What the task requires: Each record that follows is to be reproduced character for character, pictures excepted.

Data to examine:

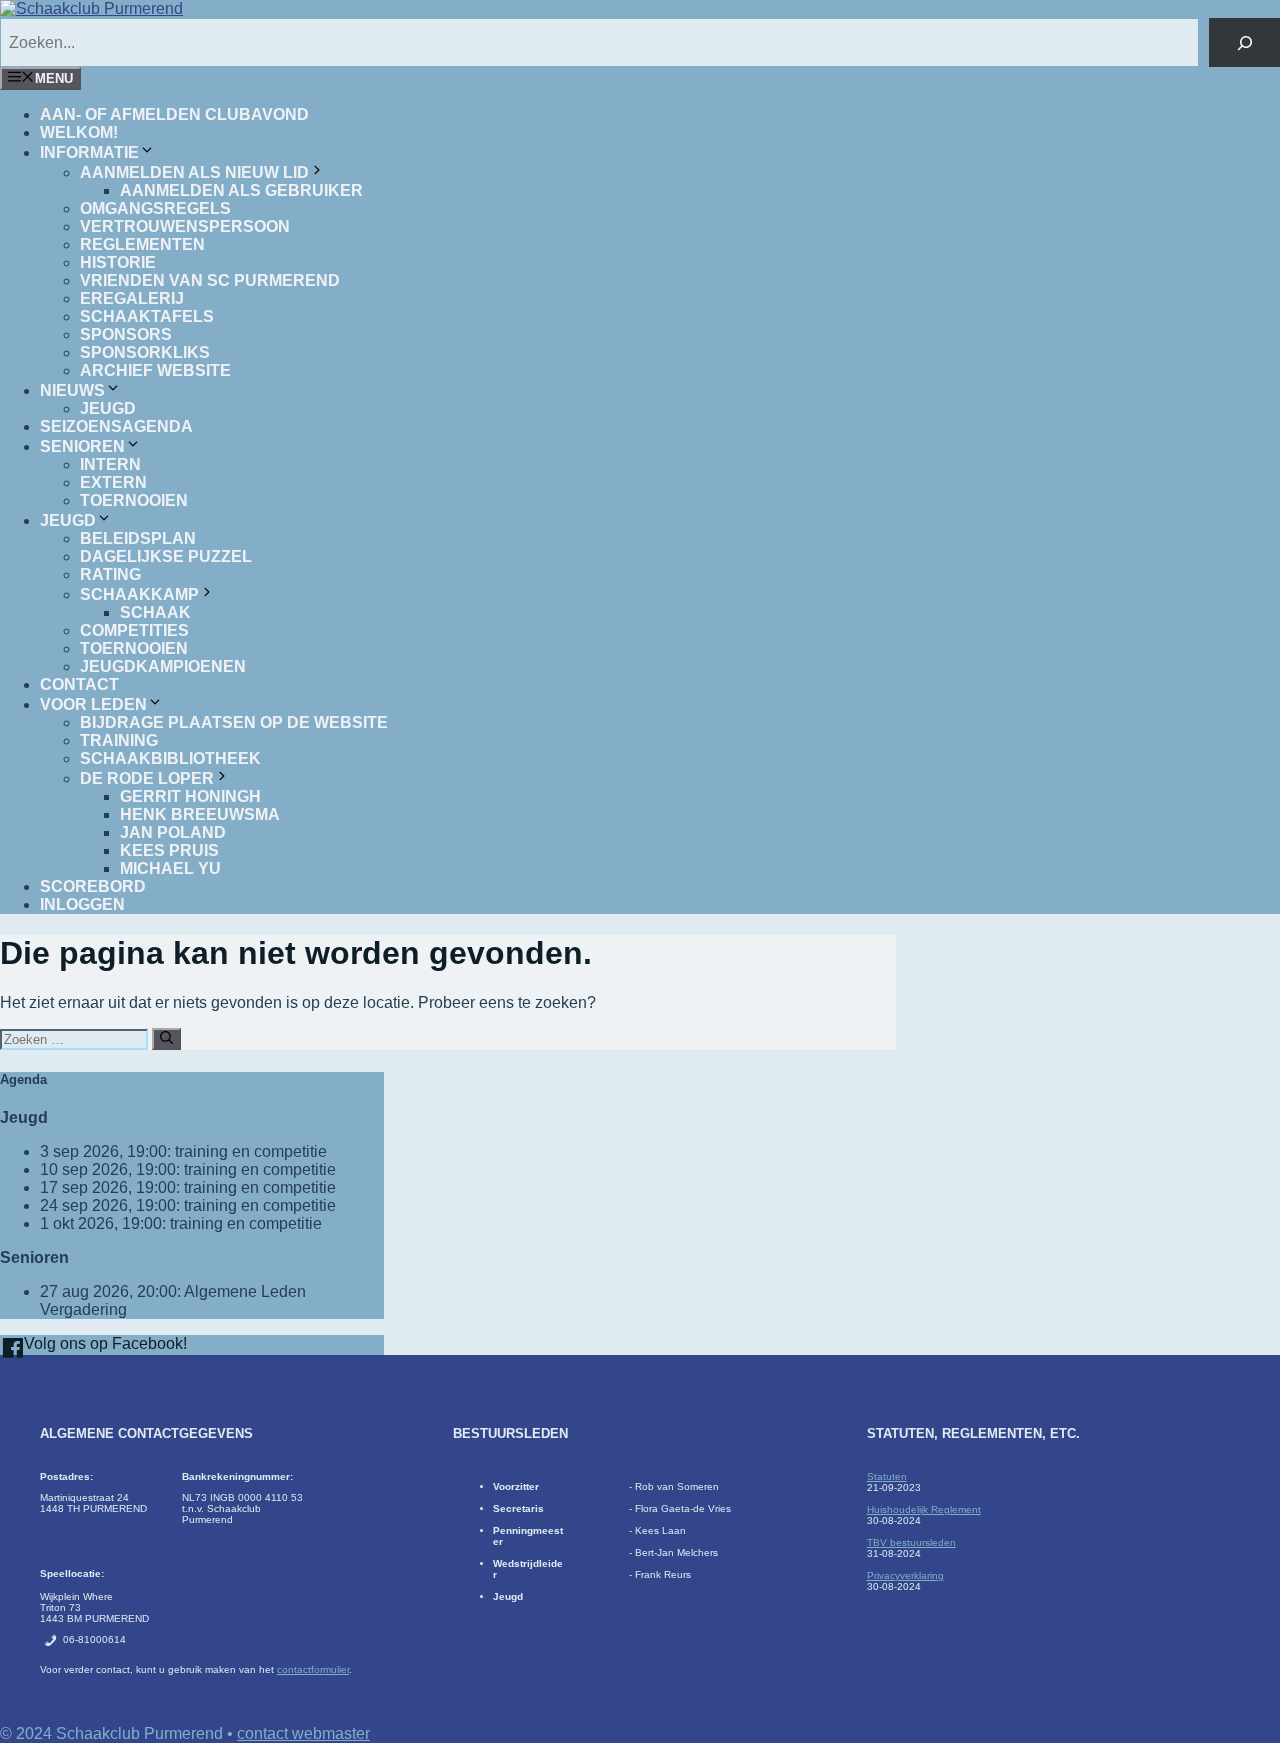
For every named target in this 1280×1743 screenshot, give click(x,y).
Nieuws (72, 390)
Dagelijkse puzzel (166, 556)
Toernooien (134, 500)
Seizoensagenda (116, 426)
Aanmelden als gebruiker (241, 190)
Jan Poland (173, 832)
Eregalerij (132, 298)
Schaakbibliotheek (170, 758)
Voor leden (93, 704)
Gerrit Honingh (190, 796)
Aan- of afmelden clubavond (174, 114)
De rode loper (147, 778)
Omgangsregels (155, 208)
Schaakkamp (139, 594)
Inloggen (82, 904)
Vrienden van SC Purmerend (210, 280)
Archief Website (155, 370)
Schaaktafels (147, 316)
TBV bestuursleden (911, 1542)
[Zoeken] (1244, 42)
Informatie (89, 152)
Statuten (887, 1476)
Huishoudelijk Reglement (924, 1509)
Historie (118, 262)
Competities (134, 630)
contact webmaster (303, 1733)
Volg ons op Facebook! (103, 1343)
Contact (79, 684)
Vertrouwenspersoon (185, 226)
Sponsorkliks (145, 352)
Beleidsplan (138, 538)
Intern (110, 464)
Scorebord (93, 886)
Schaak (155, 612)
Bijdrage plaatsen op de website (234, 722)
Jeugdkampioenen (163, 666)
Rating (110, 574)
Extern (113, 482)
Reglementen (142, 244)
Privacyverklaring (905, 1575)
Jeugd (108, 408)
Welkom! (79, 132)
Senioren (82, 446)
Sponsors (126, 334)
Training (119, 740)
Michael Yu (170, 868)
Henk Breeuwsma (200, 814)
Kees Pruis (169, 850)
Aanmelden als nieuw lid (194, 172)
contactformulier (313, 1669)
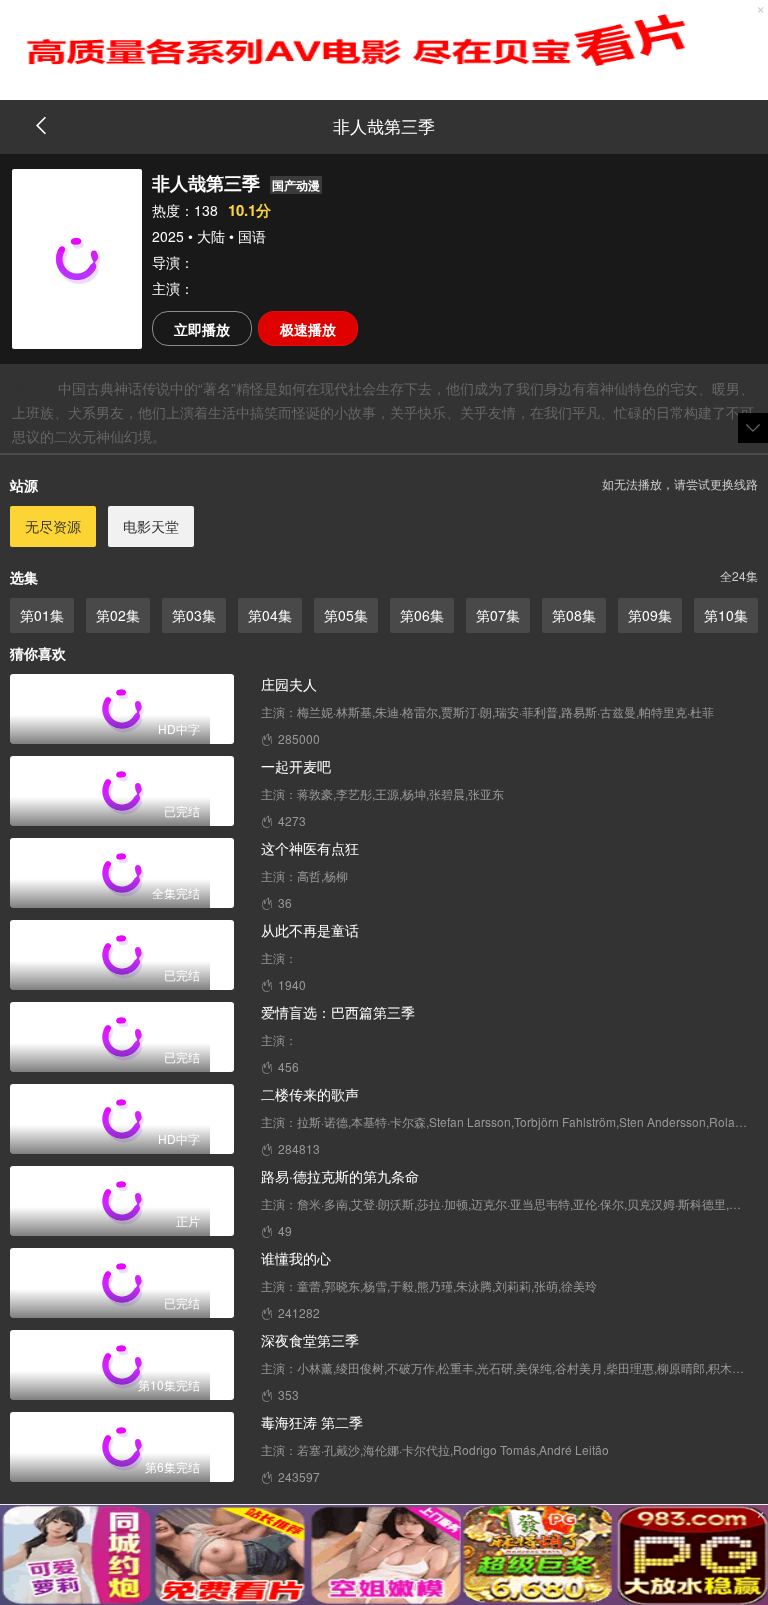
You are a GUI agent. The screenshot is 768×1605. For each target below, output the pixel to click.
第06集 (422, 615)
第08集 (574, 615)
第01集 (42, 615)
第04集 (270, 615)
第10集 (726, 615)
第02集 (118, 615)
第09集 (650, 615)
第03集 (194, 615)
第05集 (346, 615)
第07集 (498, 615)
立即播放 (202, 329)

Response area:
For every named target in this 1280×1743 screenshot, give click(x,y).
Nieuws (72, 390)
Dagelijkse puzzel (166, 556)
Toernooien (134, 500)
Seizoensagenda (116, 426)
Aanmelden als gebruiker (241, 190)
Jan Poland (173, 832)
Eregalerij (132, 298)
Schaakbibliotheek (170, 758)
Voor leden (93, 704)
Gerrit Honingh (190, 796)
Aan- of afmelden clubavond (174, 114)
De rode loper (147, 778)
Omgangsregels (155, 208)
Schaakkamp (139, 594)
Inloggen (82, 904)
Vrienden van SC Purmerend (210, 280)
Archief Website (155, 370)
Schaaktafels (147, 316)
TBV bestuursleden (911, 1542)
[Zoeken] (1244, 42)
Informatie (89, 152)
Statuten (887, 1476)
Huishoudelijk Reglement (924, 1509)
Historie (118, 262)
Competities (134, 630)
contact webmaster (303, 1733)
Volg ons op Facebook! (103, 1343)
Contact (79, 684)
Vertrouwenspersoon (185, 226)
Sponsorkliks (145, 352)
Beleidsplan (138, 538)
Intern (110, 464)
Scorebord (93, 886)
Schaak (155, 612)
Bijdrage plaatsen op de website (234, 722)
Jeugdkampioenen (163, 666)
Rating (110, 574)
Extern (113, 482)
Reglementen (142, 244)
Privacyverklaring (905, 1575)
Jeugd (108, 408)
Welkom! (79, 132)
Senioren (82, 446)
Sponsors (126, 334)
Training (119, 740)
Michael Yu (170, 868)
Henk Breeuwsma (200, 814)
Kees Pruis (169, 850)
Aanmelden als nieuw lid (194, 172)
contactformulier (313, 1669)
You are a GUI agent. The screenshot is 768×1605. For each target below, output the pixel to click.
第06集 (422, 615)
第08集 (574, 615)
第01集 (42, 615)
第04集 (270, 615)
第10集 (726, 615)
第02集 (118, 615)
第09集 (650, 615)
第03集 (194, 615)
第05集 (346, 615)
第07集 (498, 615)
立即播放 (202, 329)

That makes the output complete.